General architecture of RHQ
Before we go into detailed plugin writing, I first want to show the general architecture of RHQ and its plugin system.
RHQ follows a hub and spoke approach: A central
server
(or cluster) processes data coming in from
agents
. The data is stored in a database connected to the server. Users / admin can look at the data and trigger operations through a web-based GUI on the server
Agents do not have a fixed functionality, but can be extended through plugins which we will see below. Usually there is one agent running per machine with resources to manage. The RHQ server itself is able to run an agent embedded in the server. This is mostly for demo and test scenarios, but it is well able to monitor the server machine.
Server services
The server hosts a number of services like
- It has a view on the complete Inventory
- It processes incoming measurement data
- It triggers alerts to be sent
- It triggers operations on managed resources
- It hosts the graphical user interface
- It hosts the user management
- ...
Some of those services are reflected in the agent like inventory syncing, gathering of measurement data or running operations on a managed resource, while alert processing or hosting of the GUI is purely on the server.
Agent architecture
The agent is sort of a container that hosts some common functionality like the communication interface with the server, logging, starting and stopping of plugins or reading configuration files. In addition to this, it hosts
plugin containers
, who host the actual plugins. When you write a plugin, you talk to the
plugin container
.
The agent is in addition to the plugin containers also hosting common service like the communication with the RHQ server, logging or the handling of the command line and interactive command prompt.
Central functionality: Inventory
The
central functionality of RHQ is the inventory. Each resource that you want to manage or monitor must be present in that inventory. RHQ has mechanisms to autodetect and also manually add resources. We'll come back to that later when we are talking about implementing plugins.
Each
org.rhq.core.domain.resource.Resource
has a certain
org.rhq.core.domain.resource.ResourceCategory
:
- Platform: This is basically a host where things run on
- Server: Things like database server, JBossAS instance or the RHQ agent
- Service: (Fine grained) Services offered by a server
The ResourceCategory is sort of hierarchic as you can see on the next image:
A platform hosts servers, a server can host other servers and services and a service can host other services. In theory it is also possible that a platform is hosting other platforms.
As an example: you have a Red Hat Linux platform, which hosts the RHQ Agent and JBossAS as a server. This AS it self is hosting a Tomcat server. Both JBossAS and Tomcat themselves are hosting services like JMS or Connectors.

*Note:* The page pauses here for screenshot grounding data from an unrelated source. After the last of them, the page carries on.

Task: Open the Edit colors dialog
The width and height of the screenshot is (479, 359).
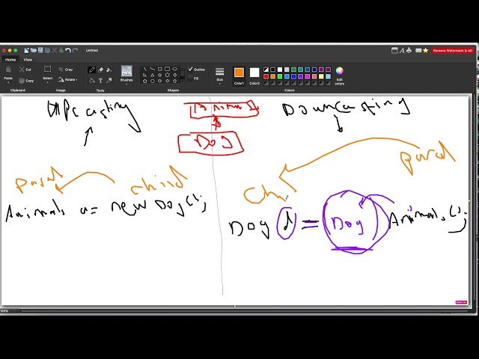Action: click(x=339, y=75)
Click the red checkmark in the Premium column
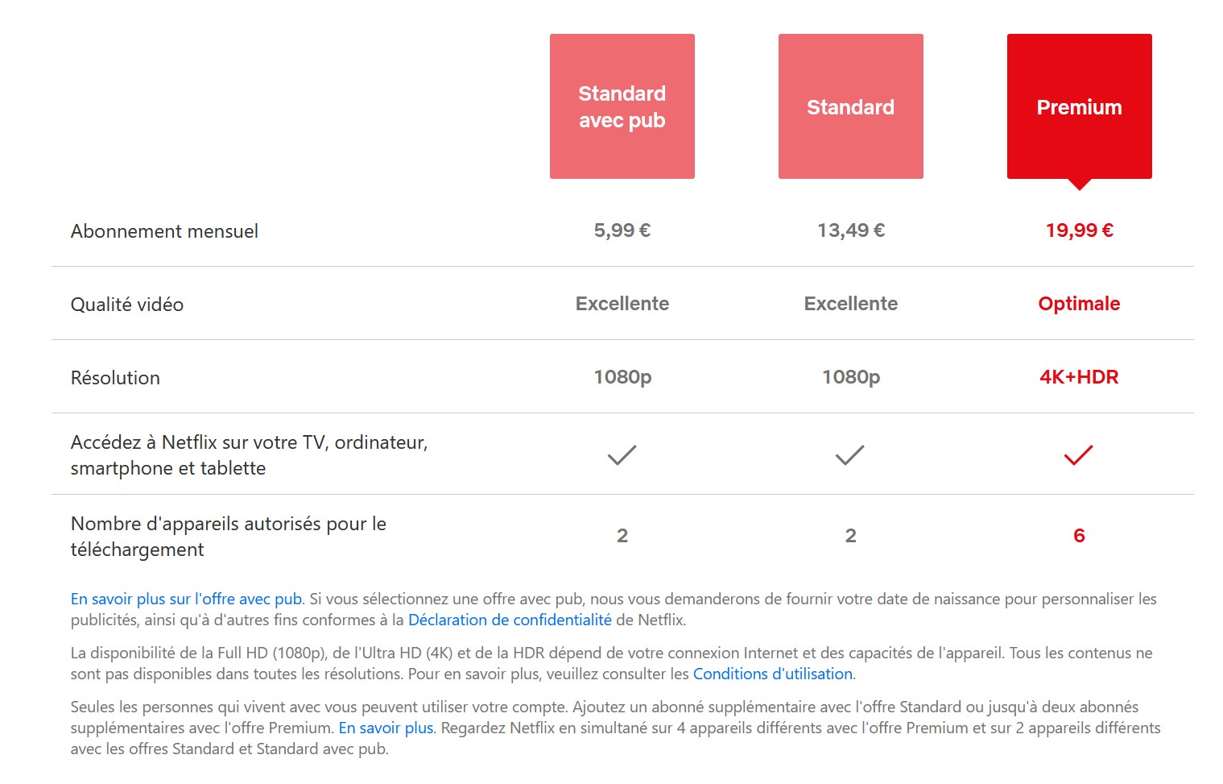Viewport: 1223px width, 784px height. (x=1079, y=455)
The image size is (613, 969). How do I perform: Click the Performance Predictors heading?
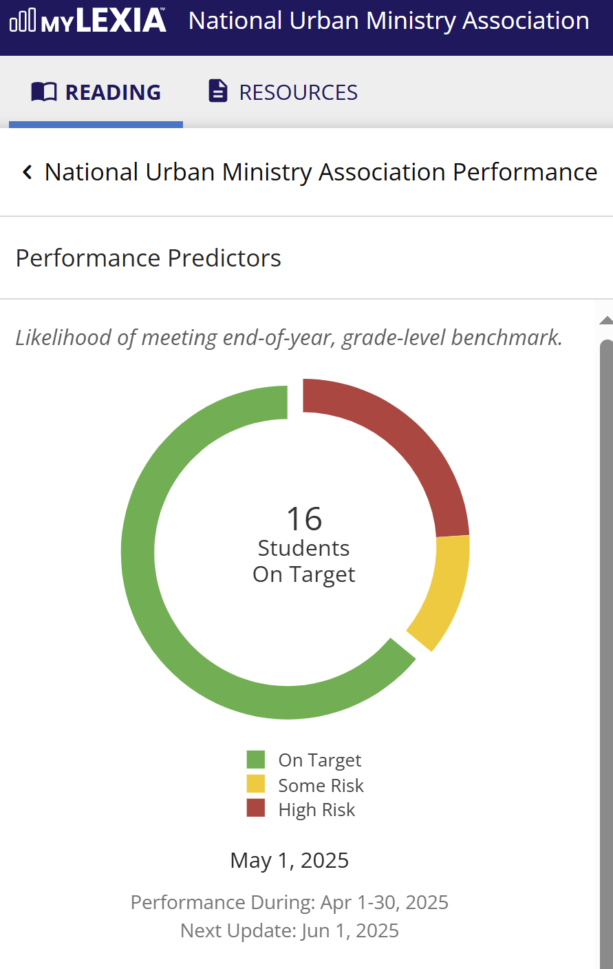click(149, 258)
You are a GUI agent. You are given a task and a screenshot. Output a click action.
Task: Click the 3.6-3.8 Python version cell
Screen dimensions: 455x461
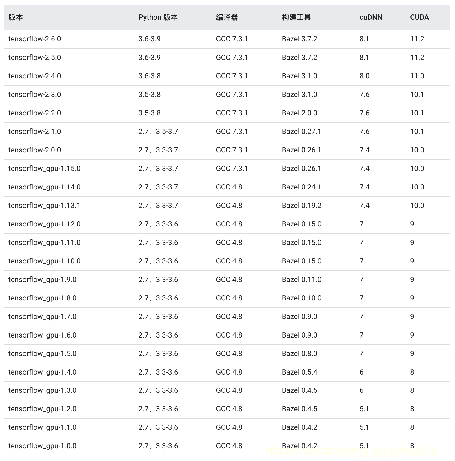[x=149, y=76]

So at the end this will result in a tree of resources with the Linux platform as its root.
In addition to the category each Resource also is of a certain
org.rhq.core.domain.resource.ResourceType
. For a platform this might e.g. "Max OS X", "Red Hat Linux", "Debian Linux" etc. Or the JBossAS and Tomcat from above are both of category
Server
, but have different ResourceType.
The
RHQ wiki
has an overview of the inventory
db schema
.
Ok, that's it for now. As a homework, check out the documentation at
the RHQ wiki
and the source code from the
RHQ svn
Greg Hinkle
also put a high level
overview of the plugin system
online.
Joseph Marques has written an article about
things to consider before writing a plugin
and will soon write a second part of it (actually it is already online).